Have a $8 weekend of thrills

By Jeff Clarke on February 28, 2014

"Yes, I went to the circus once, and my daddy promised to take me again some day, if I'm good." - Becky Thatcher, to Tom Sawyer

One hundred years ago, Becky had the circus. Today, we have the multiplex.  When step inside, we're in a single-building version of Las Vegas.  We have the colorful lights, the colorful posters, the colorful treats and a mob of happy people milling nowhere and everywhere. We have a ticket in hand to another galaxy ... wait.  That's the name of the theater, isn't it? Whatever. The point is, we have two hours and there is absolutely no way for a staff sergeant to motion us over to the popcorn versus the Junior Mints.

At the Gateway 8 in Federal Way, it's $2 per ticket - about what it cost Becky Thatcher's dad for the circus.  Here are three of the rings they offer this week under the Gateway 8 Big Top.

PROPS to all the trailers.  No, how about HOO-AH to the trailers.  Used to be, you saw one trailer, maybe two. Then it was four. Nowadays you have 20 minutes worth of mini-movies - each one better than the last one.  Make it 40 minutes for all we care, man. When you go to the circus, don't get impatient for the tigers; they'll still be there after the trapeze act.

SLOPS to Thor: the Dark World.  Remember, we're rating the Popcorn Factor in this column, right?  Are we going to have a good time, or are we not?

Me personally ... hey. If the superhero doesn't want to be here, why do I want to be here?  Spider-Man cracks jokes when he webs people up; Tony Stark's one-liners are more dangerous than his suit; even Captain America wallows in every chance to uphold Truth and Justice.

Thor? He's miserable from opening bell to closing credits. Whether he's on a throne in Asgard or standing on the ash of a barren planet, he'd always rather be anyplace other than where he actually is. 

Anthony Hopkins is trying to be King Lear. Natalie Portman is trying to win a Nobel Prize.  The supporting cast is mugging its flaps off, trying to wrestle attention away from the stars. 

Isn't it supposed to be fun to be a superhero?  Thor would rather be a peasant farmer, with Natalie Portman by his side slopping the hogs.  I'll take the boxing movie.  Only Tom Hiddleston has any fun playing Loki - so, naturally, the director sticks him in a plastic jail cell until he goes suicidal with boredom - which, in this case, captures the audience's feelings quite neatly.

PROPS to 47 Ronin.  Now, granted, this story takes a very leisurely pace. The "ronin" - samurai without an overlord - refuse to hurry the Japanese culture into a cup-o-noodles microwave timeframe.  What's wrong with refusing to hurry on a Saturday afternoon? See this one when you're in the mood to savor a walk through a Japanese garden (and, yes, there are lots of actual cherry blossoms on the screen).

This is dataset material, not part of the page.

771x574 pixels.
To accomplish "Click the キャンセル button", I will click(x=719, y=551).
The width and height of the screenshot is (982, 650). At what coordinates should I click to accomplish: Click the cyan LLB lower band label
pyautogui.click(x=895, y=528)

The Japanese sense of dignity will seem strange to Americans. Keanu Reeves saves a samurai's tea bags, as it were, and then as the crowd arrives he gets on his knees and grovels to the incompetent he just saved.  He passes the credit to the "legitimate samurai" and he accepts punishment (?!) for saving lives when it wasn't his place to do so. You and I are annoyed, but anime fans are touched. 

With samurai, we are faced with the idea of honor for its own sake, honor with absolutely no reward other than being true to oneself. Can you isolate the value of honor like that?  Would you give your life for honor, even if nobody thanked you for it?

Like Forrest Gump told Jenny when he went to Viet Nam, "It's a whole other country."  Well, yes, 47 Ronin is a story from another country. It's good to see another country once in a while.

The end of the movie is worth the price of admission, even at a different theater ...  The shogun takes his throne, sitting with the weight of a mountain, and he slowly pronounces judgment on 47 men.  These 47 men deserve two things at the same time:  they deserve worship, and they deserve death.  The shogun's resolution to this problem, and the way he delivers sentence, will roll tears down your cheeks.  The teaser tells us that "to understand this story is to understand Japan." It could just have well as told us, to understand these 60 seconds is to understand Japan.

Also playing at Gateway 8:  Legend of Hercules (PG-13), Cloudy With a Chance of Meatballs 2 (PG) and the same movie in 3D, Walking with Dinosaurs (PG), Saving Mr. Banks (PG-13), Paranormal Activity the Marked Ones (R), Delivery Man (PG13), I, Frankenstein (PG-13) and Mandela: Long Walk to Freedom (PG-13).